Actually got them off ebay (Sherwood Automotive) for $50 shipped. Real nice quality compared to what I've been seeing and a very good fit.


----------



## tourbus1 (May 12, 2011)

Looks good! I also notice you've got pin stripes on your car. Haven't seen them on cars for a long time.


----------



## Sheldon (Jul 25, 2011)

Are these a solid colour or see through?


----------



## Sheldon (Jul 25, 2011)

Also, have you notice any loud wind noise or is it tolerable?


----------



## NBrehm (Jun 27, 2011)

They look like see through smoked visors. I like em, may have to get a set. Was it 3M tape on them?


----------



## audog (Apr 28, 2011)

Those look nice, do they mount with 3M tape or fit in the window channel?


----------



## dindin (Jul 1, 2011)

i like it, im wanting a set of channel ones, but cant find any. waiting for weathertech to make some i guess


----------



## Vetterin (Mar 27, 2011)

Let's see how many of the above questions I can answer......hope I get them all:
As for the pinstripes....yep...I'm old school and probably have 6-7 rolls sitting in my garage. I just laid them on to break up the all silver with silver wheels look. Just wanted a little contrast.
The visors are actually smoked see through plastic (which is probably as thick as the Weathertech visors I have on my wifes car). It has Lacitti Premier stamped on them and is held on with 3M tape. I actually like the tape better then the in channel visors as you have more room (just over 1") between the visor and window so you can get your fingers between them to clean or dry the window after washing plus it holds.........like glue. The only problem would be if you wanted to take them off it will take some time and effort to get all the tape residue off. My wife has the in channel ones on her Civic and she doesn't even have a 1/2" space PLUS it is very hard to close the window all the way with the vent in the channel.
Wind noise is actually less then without them but not by alot.
But I like said originally, I wanted them for the rain as withour them I could not even open my window just a crack without the rain being forced in from the front of the window and dripping in from the top.
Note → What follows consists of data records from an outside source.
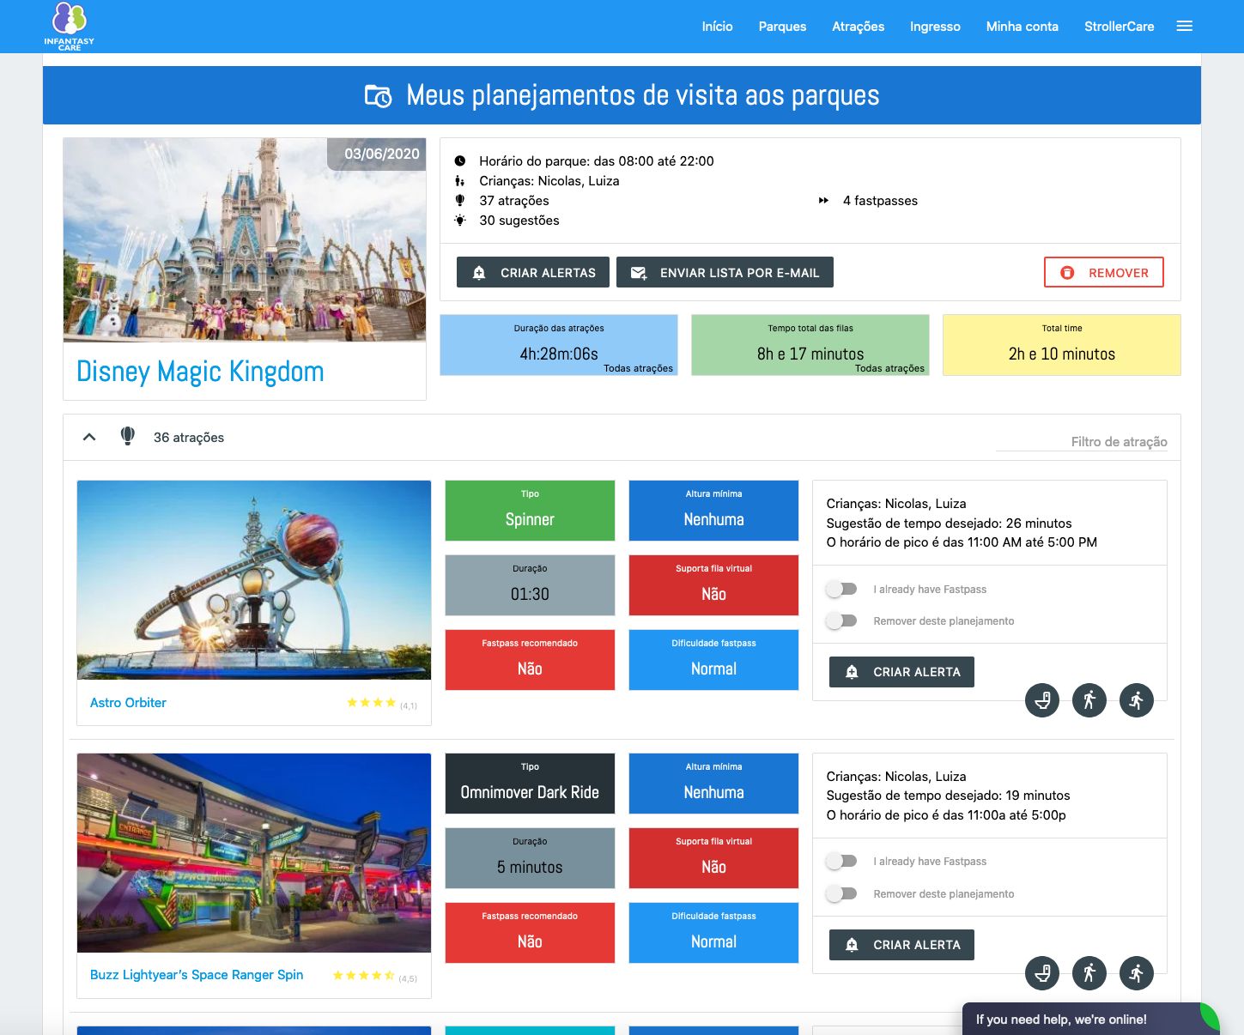Go to Minha conta in navigation
The width and height of the screenshot is (1244, 1035).
coord(1022,27)
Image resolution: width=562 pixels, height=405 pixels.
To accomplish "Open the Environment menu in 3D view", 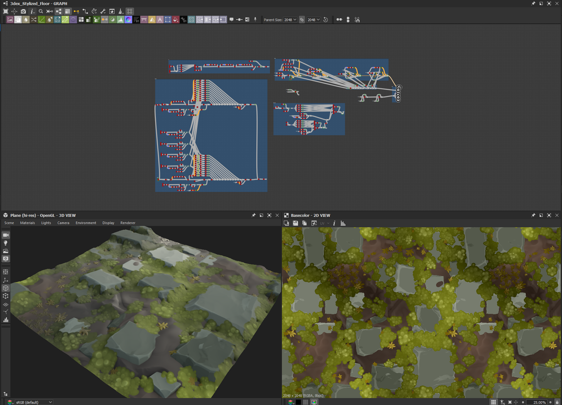I will click(86, 223).
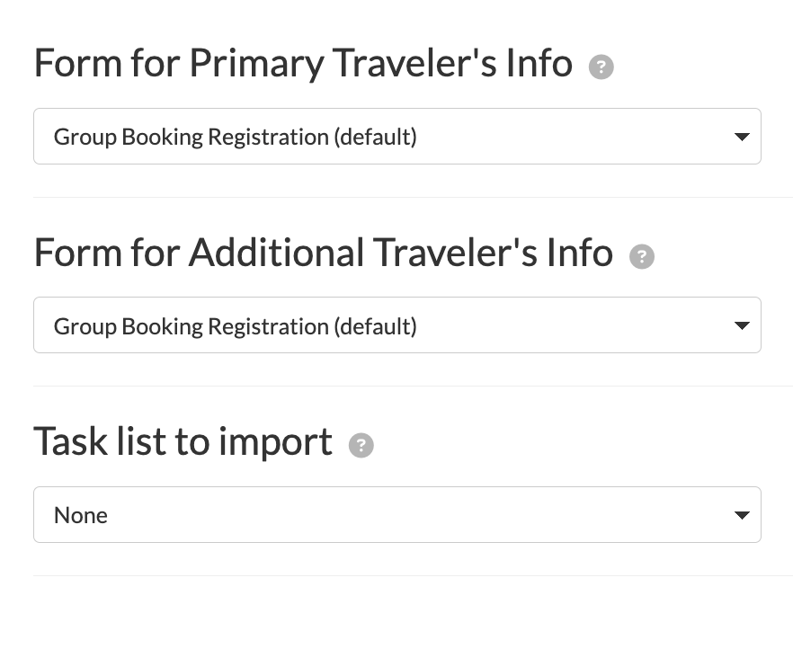Viewport: 793px width, 658px height.
Task: Click the "None" value in the Task list field
Action: coord(81,516)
Now I can open the window about 2" while on the hwy with no problem at all.


----------



## LadyInBlue (Aug 26, 2011)

*Visors for the Cruze*

If anyone is still looking for these, Weathertech has the dark tinted ones in stock. Mine came the week before last, installed in about 7 minutes, fit well and look nice. $115 with shipping.
These are in channel type.



dindin said:


> i like it, im wanting a set of channel ones, but cant find any. waiting for weathertech to make some i guess


----------



## audog (Apr 28, 2011)

LadyInBlue said:


> If anyone is still looking for these, Weathertech has the dark tinted ones in stock. Mine came the week before last, installed in about 7 minutes, fit well and look nice. $115 with shipping.
> These are in channel type.


Any pictures of them installed?


----------



## SeanM402 (Aug 8, 2011)

LadyInBlue said:


> If anyone is still looking for these, Weathertech has the dark tinted ones in stock. Mine came the week before last, installed in about 7 minutes, fit well and look nice. $115 with shipping.
> These are in channel type.


Putco has chrome ones too. I don't believe they are in channel ones.


----------



## cme71 (Oct 12, 2011)

LadyInBlue said:


> If anyone is still looking for these, Weathertech has the dark tinted ones in stock. Mine came the week before last, installed in about 7 minutes, fit well and look nice. $115 with shipping.
> These are in channel type.


Ordered the Weathertech Dark Tint 2 days ago and they arrived today. Super easy to install and look great! Definitely worth the little extra cost.


----------



## cruzeman (Mar 13, 2011)

Any pics?

sent from my Thunderbolt using AutoGuide App


----------



## SeanM402 (Aug 8, 2011)

SeanM402 said:


> Putco has chrome ones too. I don't believe they are in channel ones.


I see lund international now has them for the cruze too.


----------